Erivan'da yaşayan, Rusya, Suriye ve Kafkaslar konusunda uzman Kanadalı gazeteci Neil Hauer twitter'dan bir paylaşım yaptı (https://twitter.com/NeilPHauer/status/1338069589364781058).
Hauer, Rusya Federasyonu'nun önümüzdeki 1 yıl içinde Karabağ Ermenilerine vatandaşlık verme sürecine başlayacağını iddia ediyor.
Bildiğimiz gibi, Rusya Federasyonu Ukrayna'nın de fakto "Donetsk Cumhuriyeti"nde yaşayanlara da Rusya vatandaşlığı dağıtıyor. Rusya pasaportu alanların sayısı, şimdiye kadar 1 milyona ulaşmış.
Yani Rusya Federasyonu, sınırları dışında yaşayanlara da Rusya pasaportu veriyor. "Soydaş" oldukları gerekçesi ile veya politik nedenlerle.

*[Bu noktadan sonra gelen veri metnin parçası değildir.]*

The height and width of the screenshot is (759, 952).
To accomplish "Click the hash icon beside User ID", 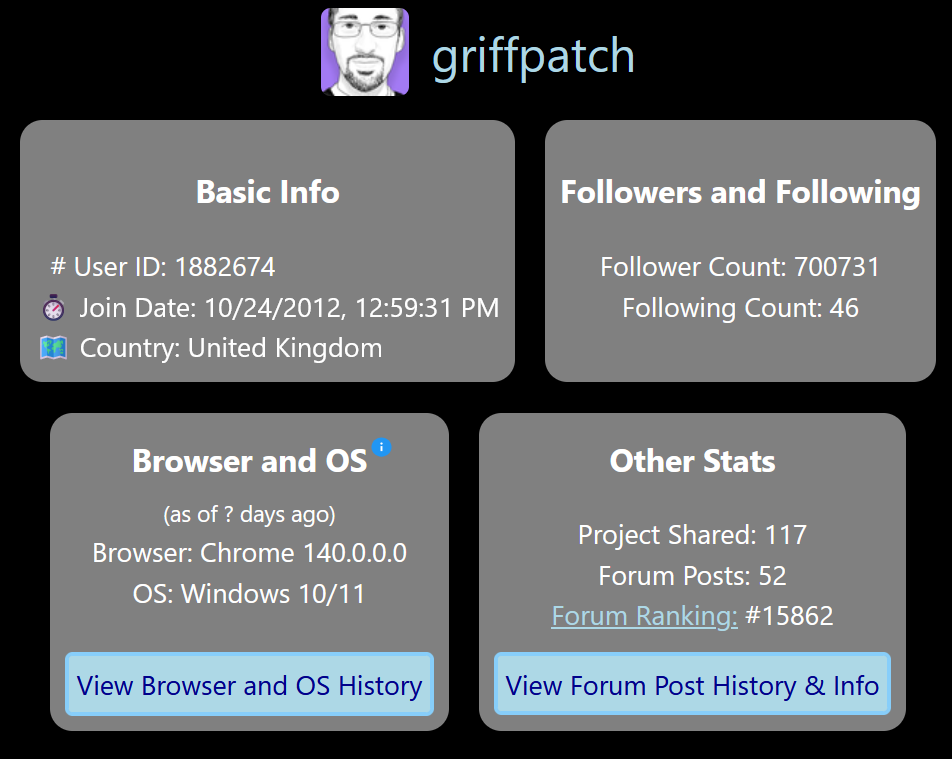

Bu durum bizi ilgilendiriyor.
Çünkü Çerkes diasporasının yoğun bir şekilde yaşadığı Suriye'de silahlı çatışmanlar başladığından veri, ancak iki bin kadar Suriyeli Çerkes, tarihi vatanımız Çerkesya'ya geri dönebildi.
Bunların da çoğu, teorik olarak, "soydaş" olmalarına rağmen, hala pasaport alamadı. Çünkü özellikle Çerkesler için vatandaşlık alma süreci son derece zor ve karmaşık. Uygulama, hukuka aykırı.
Hemen hemen hepsi Rusya'da "devlet dili" olan Çerkesçeyi bilmelerine rağmen kendilerinden Rusça bildiklerine dair bir sertifika ve bunun için Rusça sınavına girmeleri isteniyor.
Bu, "Çerkesçe"nin, pratik olarak "devlet dili" olmadığı anlamına gelir. Çerkeslerin de "soydaş" olmadığı...
Uluslararası Çerkes Derneği ( DÇB ) 2 sene önce, Suriyeli Çerkeslerin Donetsk'ten gelen mülteciler gibi basitleştirilmiş Rusya vatandaşlığı almaları için Moskova'ya bir başvuru yapmıştı. Bu konuda bkz: (https://www.kommersant.ru/amp/3844097)
Ama çıka çıka bizim payımıza, Avrupa'nın eğitimli iş gücünü çekmek için dağıttığı "Mavi Kart" benzeri bir şey çıktı. Evet bundan da yararlanalım, ama yetmez! Adil değil... Hatta, birilerinin eline "vatan vatan diyorsunuz, ama işte kimse dönmüyor" deme kozu verdi.
Eğer Hauer'in haberi doğruysa, isteyen Karabağ Ermenilerinin özellikle Kuzey Kafkasya'ya yerleştirilmeleri bile mümkünmüş.
Resmi olarak "Karabağ'dan çok uzak olmamaları"; gayri resmi olarak ise yeni bir "tampon bölge" oluşturmak için...
Suriye Çerkesleri konusunda bir politika belirlemek ve tavır almak için çok geç kalmıştık. Taleplerimizde ısrarlı da olmadık.
Rusya Federasyonu'nun, dışarıda yaşayan Ruslara ve başkalarına sorgusuz sualsiz, şartsız şurtsuz pasaport dağıtırken Çerkeslere "2. Sınıf Soydaş" muamelesi yapmasına, sadece eğitimli Çerkesleri, onu da yine binbir zorluk çıkararak kabul etmesine karşı çıkmalıyız.
Bir politikamız olmalı!
Bakın bir süre önce, Federasyonumuzdan "Çerkes olduğumuza dair bir belge alma" ( Apostilli ) zorunluluğu getirildi. Ama mülki amirler şimdi böyle bir belgeye apostil vurmuyorlarmış.
O günlerde, oturum almayı zorlaştıran bu uygulama konusunda herkesi uyarmıştım. Çünkü Nalchık'ta mahkemede benden böyle bir belge istenmiş, nüfus kütüğünden dedelerimin Çerkes ve göçmen olduklarına dair bir belgeyi de eklediğim halde Kaymakam Reyhanlı Derneği'nin yazdığı dilekçeye apostil vurmamıştı.
Daha önce böyle "apostilli" bir belge istenmiyor, beyan esas alınıyordu. Mesela ben Nalchık'ta oturumumu böyle bir belge olmadan almış ve başvurumun "milliyeti" hanesine benim beyanım yeterli görülerek "Çerkes" yazılmıştı. Şimdi apostilli bir belge lazım.
Bu sorun çözüldü mü, çözülür mü bilmiyorum.
Ama bu defa geç kalmamalı ve Rusya Federasyonu'nun Donetsk halkına ve muhtemelen Karabağ Ermenilerine yönelik politikalarını örnek göstererek çözümler aramalıyız diye düşünüyorum.